Love has not done herself any favors with her past behavior. Many view her today as a barely functional, mentally ill attention whore. In a series of intimate, homemade movies, she smokes cigarettes during her pregnancy and awkwardly parents her child. Allegations that she used heroin during her pregnancy made for salacious headlines at the time. In these videos, an insecure but somehow strangely charming Love obligingly flashes her breasts for the camera more than once.

Though Cobain fumed to anyone who would listen that reports of drug addiction and mental instability were untrue, they persisted in the media. By then, the narrative had drifted away from the music to the behavior of the Cobain-Love couple. He denied each allegation furiously, but even if they were said to be over-exaggerated gossip at the time, they proved eventually to be mostly factual all along. Viewing the home camcorder movies is difficult to see, showing two barely functional people, both junkies, trying to competently raise an infant.

We, the audience, mostly cared about the music and found the side show a distraction. Kurt, the rejected child, resurfaced when each instance of unfavorable news about his life with Courtney was published in the media. As Shakespeare noted in Hamlet, slightly over 400 years ago, the lady doth protest too much, methinks. He lashed out with fury, but was concealing much.  

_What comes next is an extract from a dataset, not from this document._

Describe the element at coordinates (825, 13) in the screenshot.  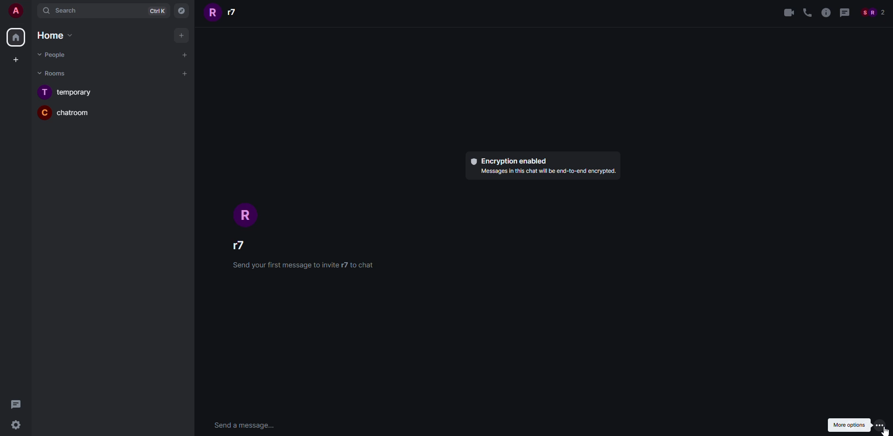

I remember the day that Kurt Cobain died in early April 1994, but I will resist the impulse to turn that depressing event it into more than it was. The weather was at least appropriate to the occasion. It did happen to be a bleak, overcast, washed out spring day. Though every fan knew that something very bad had happened, none of us knew the consequences of what would follow. Though we didn't know it then, what we were observing was the end of an era. Grunge would die out with Kurt and so would alternative music by the close of the decade.

My generation never blamed Kurt Cobain for his suicide. We were more inclined to believe that his heroin usage had been a means of getting rid of debilitating stomach pain that modern medicine could not heal. Yet even so, Kurt Cobain was a junkie, and if Courtney Love's interview is to be taken as truth, his foremost ambition was to live life as one, stomach pain or no stomach pain. Shortly before his death, Kurt Cobain mused in an interview of never wanting to lose his edge or to grow complacent. As we know now, that private fear, if it was also meant truthfully, never came to pass.